De novo transcriptome assembly and variable salinity induced differential biochemical and transcript responses in Kappaphycus alvarezii, a red carrageenophyte

Kappaphycus alvarezii is an important kappa-carrageenan producer. Fluctuating environmental conditions, especially seawater salinity, significantly affect the cultivation of K. alvarezii. To assess the variable salinity-induced responses, biochemical responses and gene expressions via high throughput RNA sequencing were studied in K. alvarezii under hypo- [3.25 practical salinity units (psu)] and hyper- (65 psu) salinity conditions. Under variable salinity, the influx of Na⁺ and efflux of K⁺ ions resulted in a lower K⁺/Na⁺ ratio. Both salinity levels had differential effect on accumulation of different solutes and photosynthetic pigments. Superoxide dismutase, ascorbate peroxidase and glutathione peroxidase exhibited higher activity under stress. The RNA sequencing revealed the differential gene expression in K. alvarezii at variable salinity. In this study, 52,875 CDS were predicted, and most of these showed a match with Chondrus crispus. At hypo-salinity, 246 and 171 genes exhibited up- and down-regulation, respectively. At hyper-salinity, 457 and 1,008 exhibited up- and down-regulation, respectively.
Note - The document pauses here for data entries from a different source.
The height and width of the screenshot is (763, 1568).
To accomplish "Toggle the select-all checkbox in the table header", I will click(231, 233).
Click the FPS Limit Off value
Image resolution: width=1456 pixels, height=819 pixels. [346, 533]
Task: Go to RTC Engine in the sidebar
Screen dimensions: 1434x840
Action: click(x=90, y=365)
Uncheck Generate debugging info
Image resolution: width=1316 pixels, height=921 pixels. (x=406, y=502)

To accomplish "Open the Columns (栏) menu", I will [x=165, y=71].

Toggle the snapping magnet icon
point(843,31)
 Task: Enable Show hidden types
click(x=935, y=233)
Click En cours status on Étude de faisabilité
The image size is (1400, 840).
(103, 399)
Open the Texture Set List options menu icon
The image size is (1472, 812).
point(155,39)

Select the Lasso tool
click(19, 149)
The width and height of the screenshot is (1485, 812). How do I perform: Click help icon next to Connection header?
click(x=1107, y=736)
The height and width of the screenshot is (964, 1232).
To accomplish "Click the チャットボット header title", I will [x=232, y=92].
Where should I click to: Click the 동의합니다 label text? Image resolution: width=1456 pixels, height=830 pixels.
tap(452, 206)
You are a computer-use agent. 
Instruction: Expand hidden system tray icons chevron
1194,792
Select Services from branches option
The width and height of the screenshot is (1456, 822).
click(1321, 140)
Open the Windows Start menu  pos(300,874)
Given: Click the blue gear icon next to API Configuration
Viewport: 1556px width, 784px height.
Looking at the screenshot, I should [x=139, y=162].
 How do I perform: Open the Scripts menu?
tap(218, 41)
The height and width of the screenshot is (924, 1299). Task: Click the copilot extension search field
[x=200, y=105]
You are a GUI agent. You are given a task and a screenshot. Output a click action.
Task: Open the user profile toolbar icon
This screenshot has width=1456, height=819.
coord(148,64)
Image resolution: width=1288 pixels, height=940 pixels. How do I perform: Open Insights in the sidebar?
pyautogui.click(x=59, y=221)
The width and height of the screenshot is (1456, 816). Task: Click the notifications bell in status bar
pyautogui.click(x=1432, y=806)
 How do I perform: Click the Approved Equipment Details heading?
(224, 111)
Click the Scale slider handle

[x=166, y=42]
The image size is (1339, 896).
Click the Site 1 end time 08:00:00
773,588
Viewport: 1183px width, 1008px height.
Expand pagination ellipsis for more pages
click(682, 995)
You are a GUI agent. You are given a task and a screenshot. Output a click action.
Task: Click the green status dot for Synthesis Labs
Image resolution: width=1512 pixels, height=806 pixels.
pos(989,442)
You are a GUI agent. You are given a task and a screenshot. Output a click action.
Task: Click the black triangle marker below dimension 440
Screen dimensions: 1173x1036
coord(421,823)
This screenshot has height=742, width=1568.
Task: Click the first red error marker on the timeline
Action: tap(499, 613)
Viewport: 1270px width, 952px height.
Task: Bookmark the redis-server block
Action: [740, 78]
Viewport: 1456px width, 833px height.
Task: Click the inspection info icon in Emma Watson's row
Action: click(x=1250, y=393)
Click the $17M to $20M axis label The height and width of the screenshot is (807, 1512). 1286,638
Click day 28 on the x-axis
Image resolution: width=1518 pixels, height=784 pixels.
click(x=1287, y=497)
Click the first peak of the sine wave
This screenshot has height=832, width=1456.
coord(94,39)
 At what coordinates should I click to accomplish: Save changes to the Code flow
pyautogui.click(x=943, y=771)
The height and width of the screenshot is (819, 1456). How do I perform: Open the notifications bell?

Transcriptome data revealed differential expression of genes encoding components of photosynthetic, signal transduction, fatty acid and amino acid metabolism, energy metabolism and redox homeostasis machineries under stress. Differential expression of ubiquitin-mediated proteolytic genes and heat shock proteins indicated the important role of these genes under studied strengths of salinity. The differentially expressed genes showed a correlation with biochemical responses and ion accumulation. The study identified numerous key genes regulating different metabolic pathways and antioxidant machinery. The results would facilitate insights into the molecular mechanism underlying the salinity stress adaptation in K. alvarezii and studies on the gene discoveries for subsequent strain improvement.